As part of engagement activities in Tenerife, elementary schools participated in educational workshops framed within the OCEAN CITIZEN project, focused on Canarian marine forests, their diversity in colours and shapes, and the essential role they play in maintaining healthy oceans.
In first and second grade, kids learned to separate marine from land forests and distinguish animals inhabiting marine forests from those swimming in the open ocean. From third to fifth grade, games led the students to tell marine forests apart from the rest of marine ecosystems, and place marine forest inhabitants in the correct home: seagrass, intertidal algae, or sponges.

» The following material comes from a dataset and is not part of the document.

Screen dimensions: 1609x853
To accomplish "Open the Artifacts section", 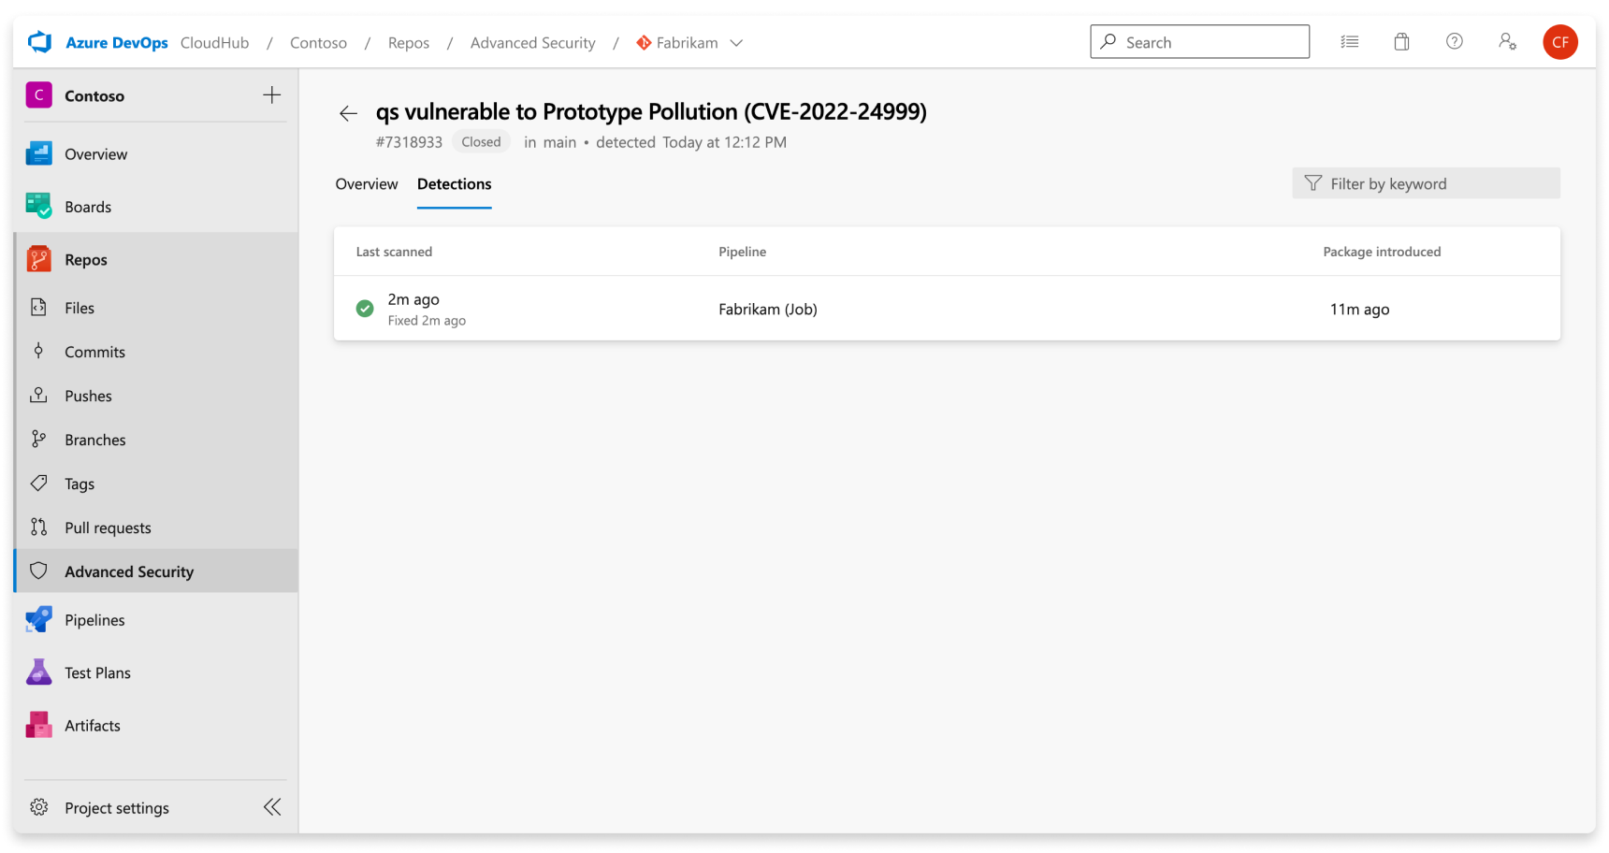I will point(92,725).
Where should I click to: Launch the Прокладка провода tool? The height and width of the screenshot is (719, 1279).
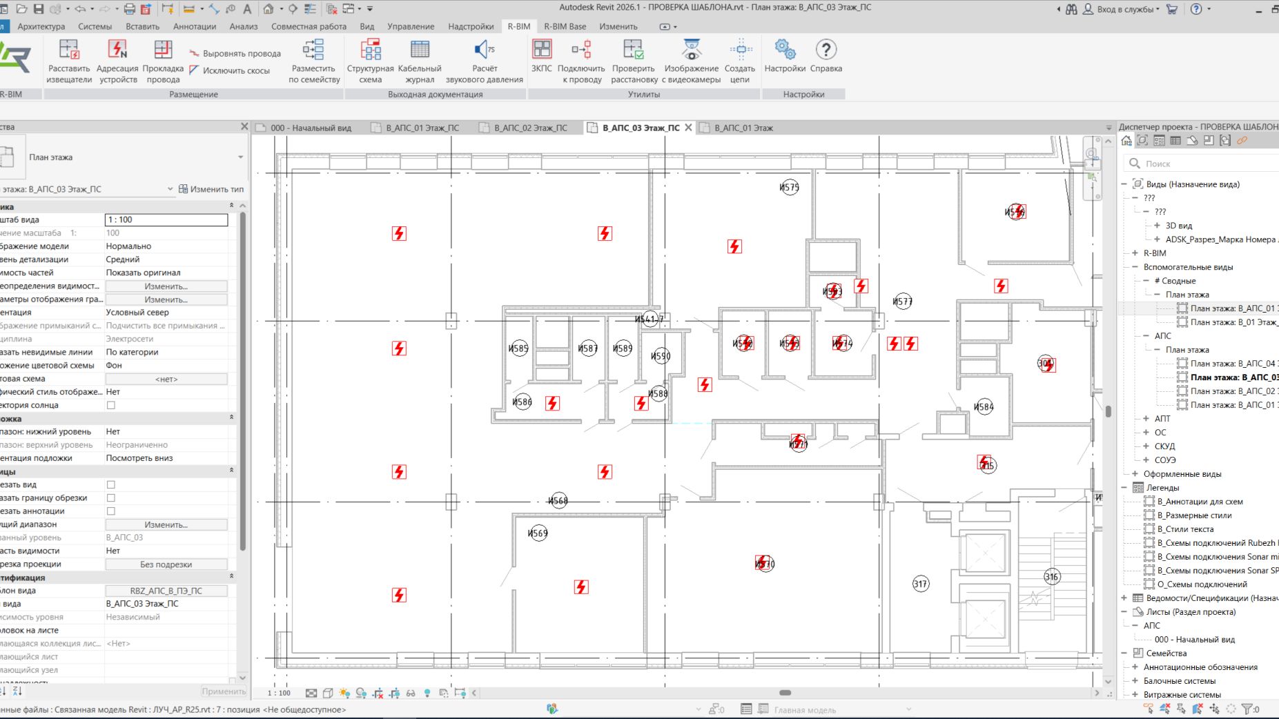tap(164, 61)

Sixth graders took it one step further and discovered a key element behind a restoration project such as OCEAN CITIZEN: the type of seabed each forest needs to develop and, therefore, be replanted. Through games, students learned that many species require a hard substrate, such as volcanic rock in the Canary Islands, and that without this substrate, scientists cannot proceed with replanting. This learning process made it easier to understand the key role artificial reefs play in many marine restoration projects, as they provide a valuable hard substrate for certain forms of life to recover.
Building on this introduction, and to bring the concept of ecological restoration into the classroom in a tangible way, the activity was complemented by a hands-on experiment. This is where the BiodivOcean project and its methodology was introduced and applied with the participating schools.
The BiodivOcean project introduces restoration concepts through a practical citizen science activity, allowing students to directly observe ecological succession through biofilm formation and to better understand how restoration processes work in real marine environments.
The BiodivOcean project uses the VIRTUE method, which is quite simple: a small structure containing 10 acrylic discs, known as a Rack, is installed underwater and collected after approximately five months. Before deployment, a clean rack was brought to the classroom so students could become familiar with the structure and understand how the experiment would work. Once submerged, the Rack will later be brought back to the classroom for observation under a microscope, allowing students to see the life that has developed on the discs. This hands-on experiment illustrates the concept of ecological succession, which begins with the formation of a biofilm.
One of the advantages of the VIRTUE method is its flexibility, which allowed us to adapt the experiment and co-create our own rack. We added our own touch by creating ceramic discs to compare how colonisation occurs on different substrates. Two racks have been deployed beneath the docks of Amarilla Marina, at 1 meter depth, and a third one at 15 meters depth, next to one of Submarine Safaris’ marking buoys that scuba divers can easily locate.
This wouldn’t have been possible without the precious help of the local dive center GooDiving, whose team is periodically sending photographs of the submerged racks. Students, and yourself, can follow the colonisation process through this link (link to page “FOLLOW OUR STUDY STEP BY STEP). While these updates provide a general overview, the detailed observation will take place once the discs are retrieved and analysed in the classroom. We’re just as excited as the kids and looking forward to seeing marine life developing and growing on our small underwater experiments.